• **SUPPLIED TEXT**:
Dash never did a Willy's.Dash bodies are painted until recently.Early HO Detroit cars weren't stamped with HOD.


----------



## Dyno Dom (May 26, 2007)

Any thoughts on who possibly made the currently listed purple '32 P/U?


----------



## 60chevyjim (Feb 21, 2008)

the purple 32 ford could be made by tom camarada of az , or RRR .
tom doesn't put markings on his cars. but RRR does mark his repros.

Gavin from traxx resins made good copys of the 32 truck also 
they come undetailed even the motor is unpainted.
he doesn't have any markings on his copys. I just looked at the one I have for sale.
I have a white 32 pickup body kit from traxx for sale on ebay now.


----------



## Dyno Dom (May 26, 2007)

To change the thread a bit, along the thoughts of S8man & '60ChevyJim and
keeping the scope of topic narrowed to pancake type cars:
What influences the choices for the diversity of your collection???


----------



## slotcarman12078 (Oct 3, 2008)

I generally buy what I would drive if I could afford it. If it's not something I would want in my driveway, I'm generally not interested. It's so much more affordable to have a case of cool cars than try to fill a real garage.


----------



## Dyno Dom (May 26, 2007)

• **GIVEN MATERIAL**:
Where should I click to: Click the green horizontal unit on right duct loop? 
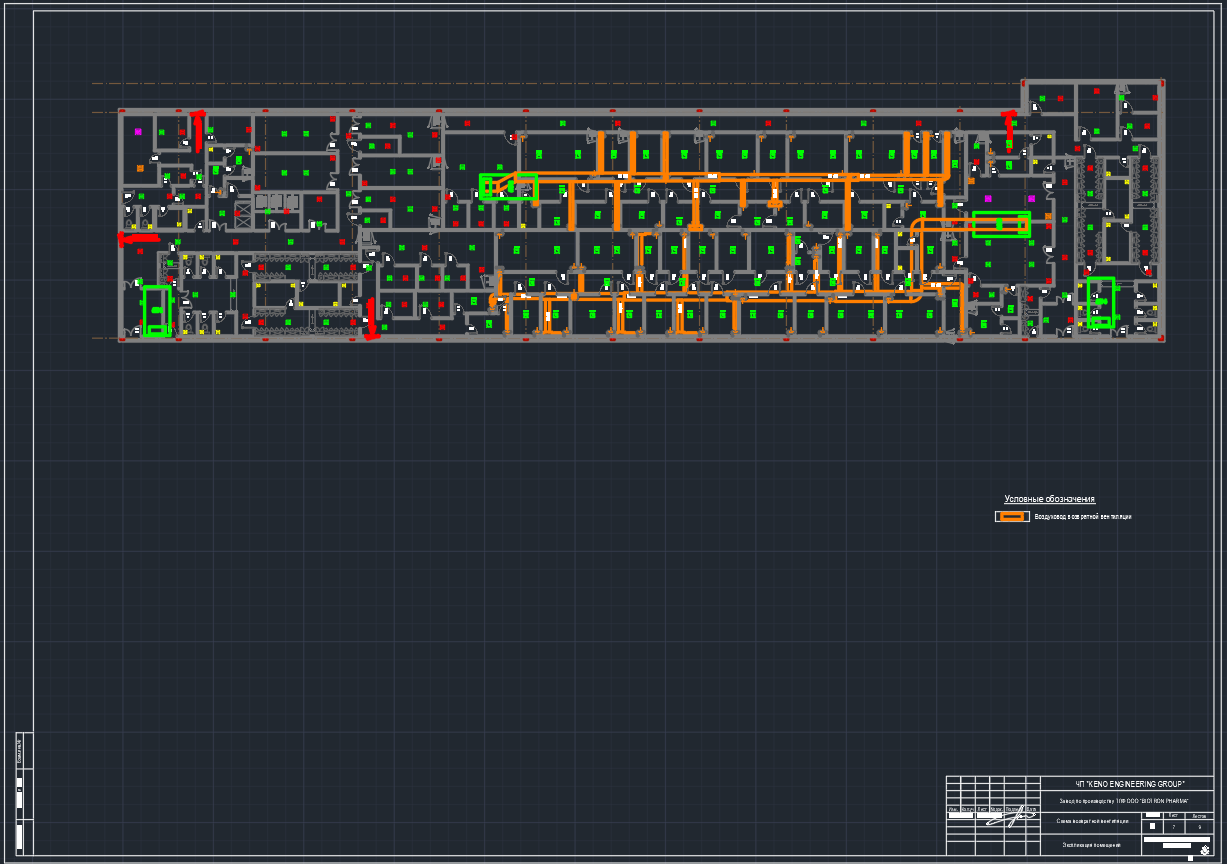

• **DIRECTION**:
Answer these about the forum thread:
1. Which maker, named along with his state, does not put markings on his cars?
2. What color is the 32 pickup body kit from Traxx that 60chevyjim has for sale on eBay?
3. What cars does slotcarman12078 generally buy?

• **WRITTEN RESPONSE**:
1. Tom Camarada of AZ
2. White
3. The cars slotcarman12078 would drive if they could be afforded